STUDIES ON RELATION OF A PRIOR IMMUNE RESPONSE TO IMMUNOGENICITY

  • 1 January 1967
    • journal article
    • research article
    • Vol. 13 (6), 577-+
Abstract
Two polymers of D-glutamic acid, one synthetic (poly-[alpha]-D-glutamic) and the other the capsular polypeptide of Bacillus anthracis (poly-gamma-D-glutamic), which did not induce detectable antibody when injected in saline, elicited precipitating antibody in rabbits when complexed with methylated bovine serum albumin [MBSA]. Animals that made an immune response to either of the polypeptides did not produce detectable anti-hapten antibodies when subsequently immunized with the homologous polypeptide conjugated with p-amino-p[image]-dimethylaminoazobenzene (PDA) groups.
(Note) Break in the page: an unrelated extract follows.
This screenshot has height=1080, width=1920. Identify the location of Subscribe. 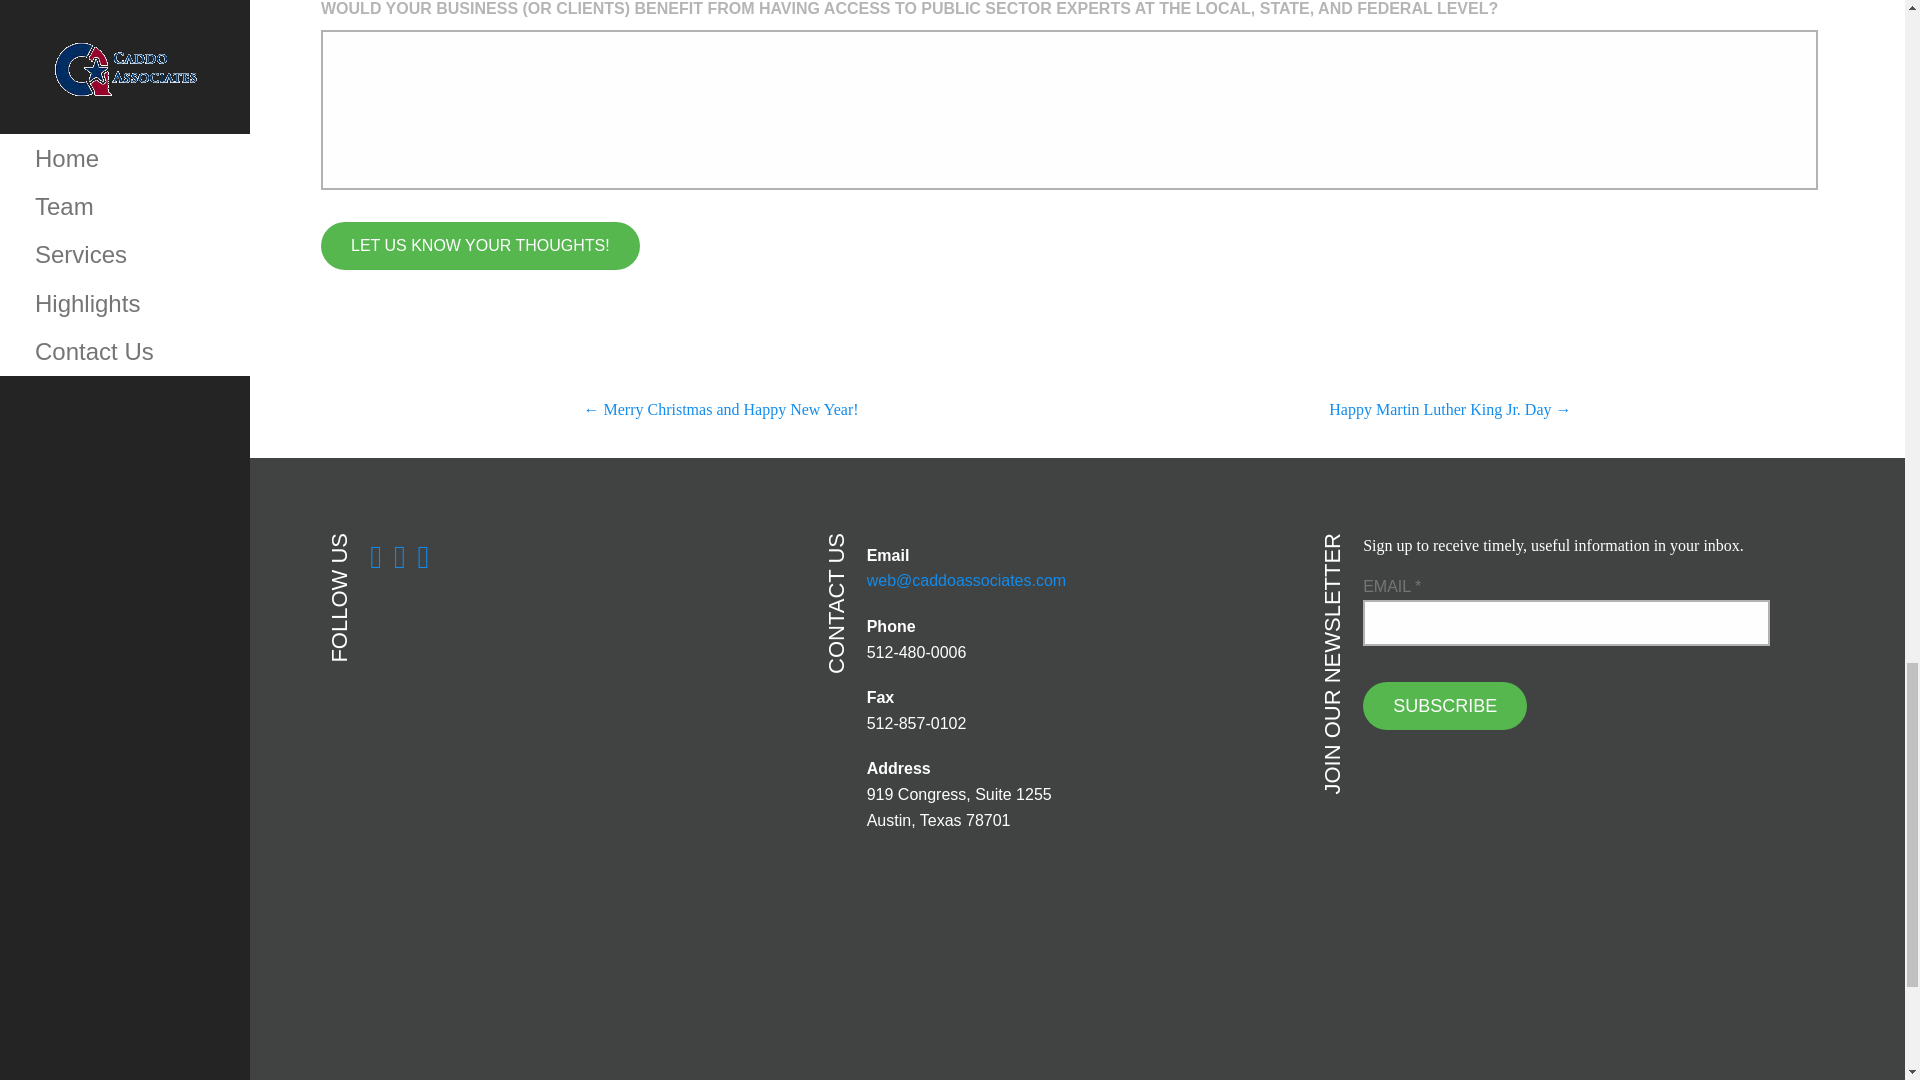
(1444, 706).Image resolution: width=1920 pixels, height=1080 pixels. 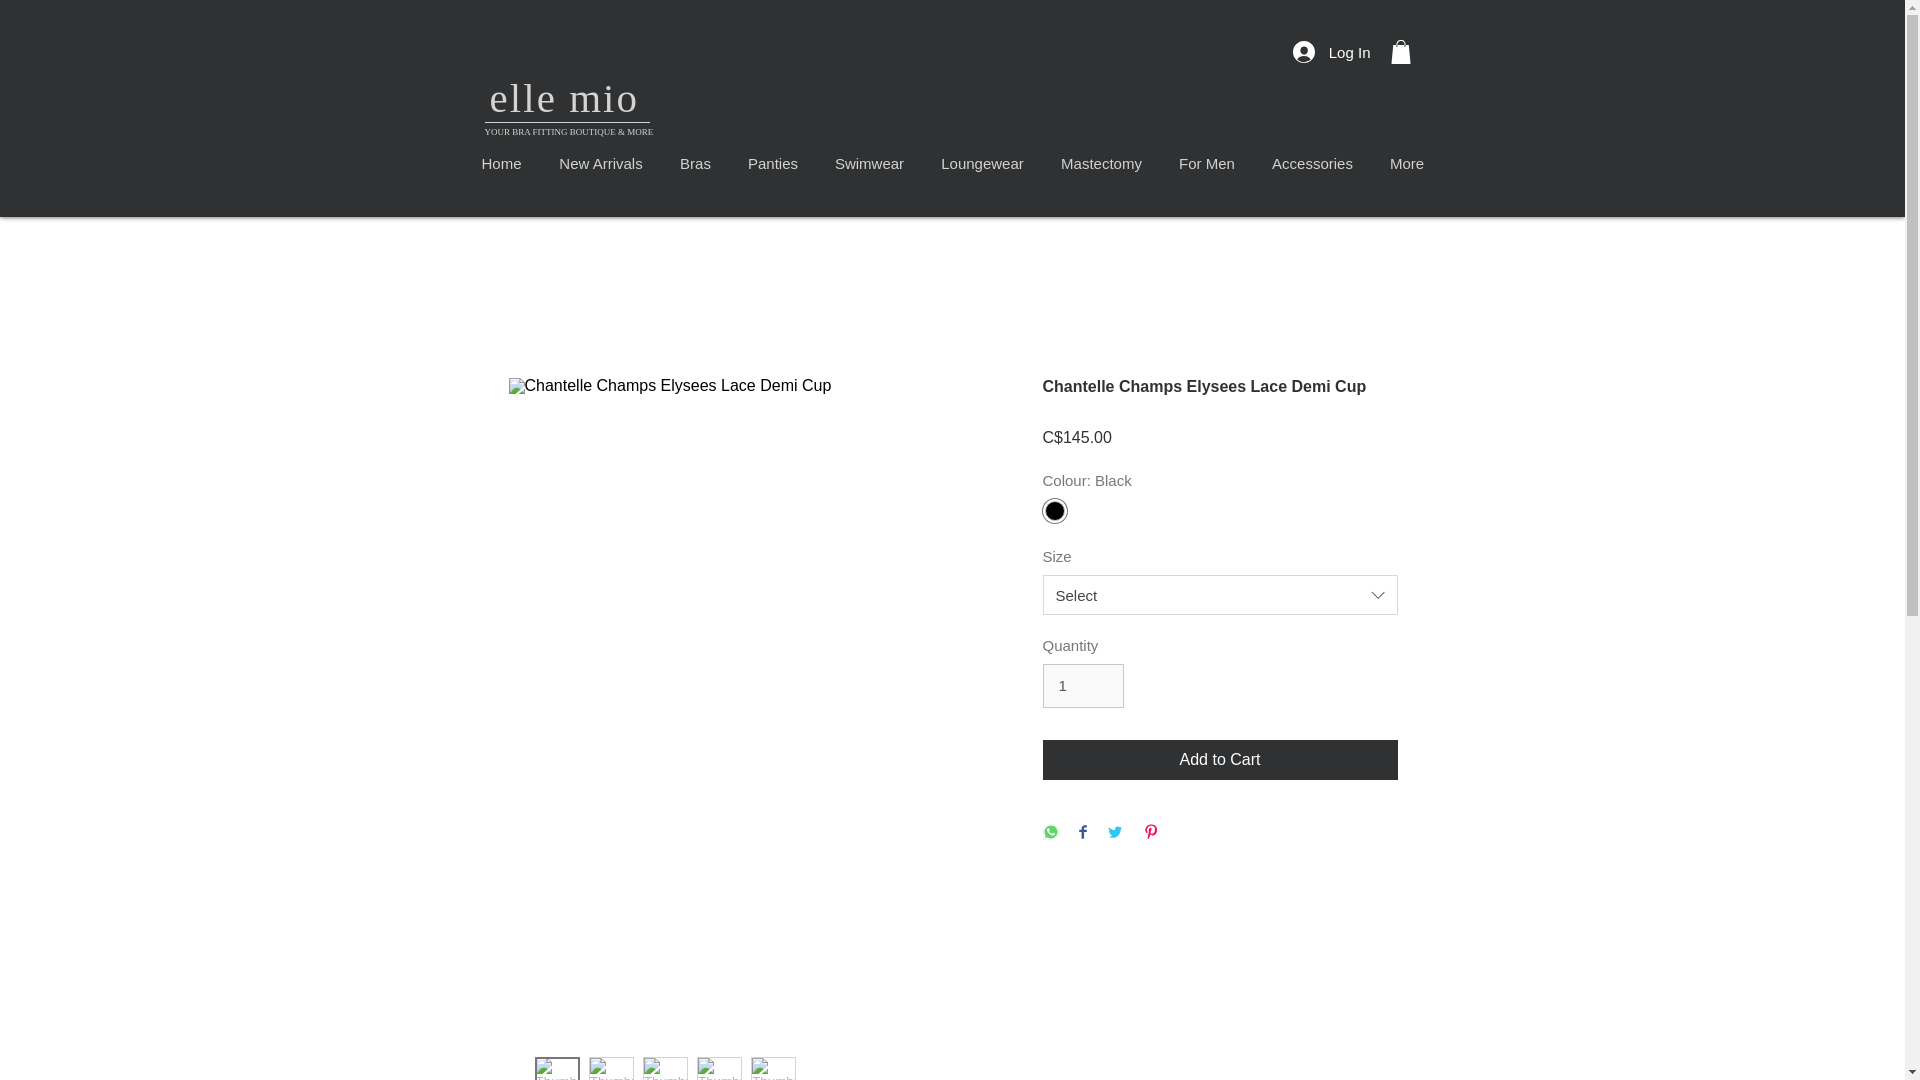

Neither was there an observable response to the polypeptide carrier. Hapten-specific antibody was elicited with an immunogenic carrier, hen egg albumin, and with the polypeptide-PDA conjugates complexed with MBSA, demonstrating that PDA could act as a determinant under the appropriate conditions. Rabbits that had made PDA-specific antibody were entirely refratory to polypeptide-PDA conjugate, inasmuch as their levels of anti-PDA antibody remained unchanged. The formation of antibody against a weakly immunogenic molecule may not alter the state of responsiveness of the animal upon subsequent contact with that molecule. Such a molecule cannot serve as a carrier for another structural determinant, in animals that have made a prior immune response to the carrier or to the determinant.